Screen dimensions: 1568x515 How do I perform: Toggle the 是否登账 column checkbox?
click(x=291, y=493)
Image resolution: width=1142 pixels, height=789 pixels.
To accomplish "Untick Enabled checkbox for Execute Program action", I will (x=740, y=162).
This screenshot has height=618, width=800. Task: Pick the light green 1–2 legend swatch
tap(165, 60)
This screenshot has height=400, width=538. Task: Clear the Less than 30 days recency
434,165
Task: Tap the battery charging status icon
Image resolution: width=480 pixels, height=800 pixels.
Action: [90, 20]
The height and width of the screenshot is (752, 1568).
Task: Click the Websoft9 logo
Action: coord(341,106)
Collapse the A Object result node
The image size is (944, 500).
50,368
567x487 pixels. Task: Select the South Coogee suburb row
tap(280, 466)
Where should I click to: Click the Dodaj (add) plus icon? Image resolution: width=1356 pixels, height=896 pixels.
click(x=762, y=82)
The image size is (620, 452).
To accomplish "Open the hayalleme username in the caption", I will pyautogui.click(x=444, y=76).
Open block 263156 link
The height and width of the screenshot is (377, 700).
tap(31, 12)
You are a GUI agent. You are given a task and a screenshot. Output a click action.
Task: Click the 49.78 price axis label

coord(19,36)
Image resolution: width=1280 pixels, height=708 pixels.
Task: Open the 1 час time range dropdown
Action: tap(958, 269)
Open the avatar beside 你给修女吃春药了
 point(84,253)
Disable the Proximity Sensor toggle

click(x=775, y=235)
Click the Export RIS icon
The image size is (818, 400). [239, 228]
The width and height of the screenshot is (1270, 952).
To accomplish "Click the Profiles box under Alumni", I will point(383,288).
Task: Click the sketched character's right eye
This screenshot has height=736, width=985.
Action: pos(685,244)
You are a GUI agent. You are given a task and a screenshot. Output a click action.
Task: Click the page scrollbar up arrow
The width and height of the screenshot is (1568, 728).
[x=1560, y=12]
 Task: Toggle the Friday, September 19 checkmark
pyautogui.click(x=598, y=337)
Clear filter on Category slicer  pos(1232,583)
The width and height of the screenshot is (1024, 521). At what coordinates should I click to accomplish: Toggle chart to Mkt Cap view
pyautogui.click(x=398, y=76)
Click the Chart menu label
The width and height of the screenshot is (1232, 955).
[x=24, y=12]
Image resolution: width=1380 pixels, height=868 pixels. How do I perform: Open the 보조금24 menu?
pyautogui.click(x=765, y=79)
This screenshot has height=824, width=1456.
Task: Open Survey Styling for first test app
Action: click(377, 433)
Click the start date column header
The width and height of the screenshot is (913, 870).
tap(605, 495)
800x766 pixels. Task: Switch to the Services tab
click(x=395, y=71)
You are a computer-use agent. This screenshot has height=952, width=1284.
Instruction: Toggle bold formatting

++++++++++++++++++++

_PROBLEM REQUIREMENTS:_
Can you render every line of the entries above as a numbered list, skipping any blank lines?

_ANSWER TO THE PROBLEM:_
1. Screen dimensions: 1568x515 How do I perform: Toggle the 是否登账 column checkbox?
2. click(x=291, y=493)
3. Image resolution: width=1142 pixels, height=789 pixels.
4. To accomplish "Untick Enabled checkbox for Execute Program action", I will (x=740, y=162).
5. This screenshot has height=618, width=800. Task: Pick the light green 1–2 legend swatch
6. tap(165, 60)
7. This screenshot has height=400, width=538. Task: Clear the Less than 30 days recency
8. 434,165
9. Task: Tap the battery charging status icon
10. Image resolution: width=480 pixels, height=800 pixels.
11. Action: [90, 20]
12. The height and width of the screenshot is (752, 1568).
13. Task: Click the Websoft9 logo
14. Action: coord(341,106)
15. Collapse the A Object result node
16. The image size is (944, 500).
17. 50,368
18. 567x487 pixels. Task: Select the South Coogee suburb row
19. tap(280, 466)
20. Where should I click to: Click the Dodaj (add) plus icon? Image resolution: width=1356 pixels, height=896 pixels.
21. click(x=762, y=82)
22. The image size is (620, 452).
23. To accomplish "Open the hayalleme username in the caption", I will pyautogui.click(x=444, y=76).
24. Open block 263156 link
25. The height and width of the screenshot is (377, 700).
26. tap(31, 12)
27. You are a GUI agent. You are given a task and a screenshot. Output a click action.
28. Task: Click the 49.78 price axis label
29. coord(19,36)
30. Image resolution: width=1280 pixels, height=708 pixels.
31. Task: Open the 1 час time range dropdown
32. Action: tap(958, 269)
33. Open the avatar beside 你给修女吃春药了
34.  point(84,253)
35. Disable the Proximity Sensor toggle
36. click(x=775, y=235)
37. Click the Export RIS icon
38. The image size is (818, 400). [239, 228]
39. The width and height of the screenshot is (1270, 952).
40. To accomplish "Click the Profiles box under Alumni", I will point(383,288).
41. Task: Click the sketched character's right eye
42. This screenshot has height=736, width=985.
43. Action: pos(685,244)
44. You are a GUI agent. You are given a task and a screenshot. Output a click action.
45. Task: Click the page scrollbar up arrow
46. The width and height of the screenshot is (1568, 728).
47. [x=1560, y=12]
48.  Task: Toggle the Friday, September 19 checkmark
49. pyautogui.click(x=598, y=337)
50. Clear filter on Category slicer  pos(1232,583)
51. The width and height of the screenshot is (1024, 521). At what coordinates should I click to accomplish: Toggle chart to Mkt Cap view
52. pyautogui.click(x=398, y=76)
53. Click the Chart menu label
54. The width and height of the screenshot is (1232, 955).
55. [x=24, y=12]
56. Image resolution: width=1380 pixels, height=868 pixels. How do I perform: Open the 보조금24 menu?
57. pyautogui.click(x=765, y=79)
58. This screenshot has height=824, width=1456.
59. Task: Open Survey Styling for first test app
60. Action: click(377, 433)
61. Click the start date column header
62. The width and height of the screenshot is (913, 870).
63. tap(605, 495)
64. 800x766 pixels. Task: Switch to the Services tab
65. click(x=395, y=71)
66. You are a computer-use agent. This screenshot has height=952, width=1284.
67. Instruction: Toggle bold formatting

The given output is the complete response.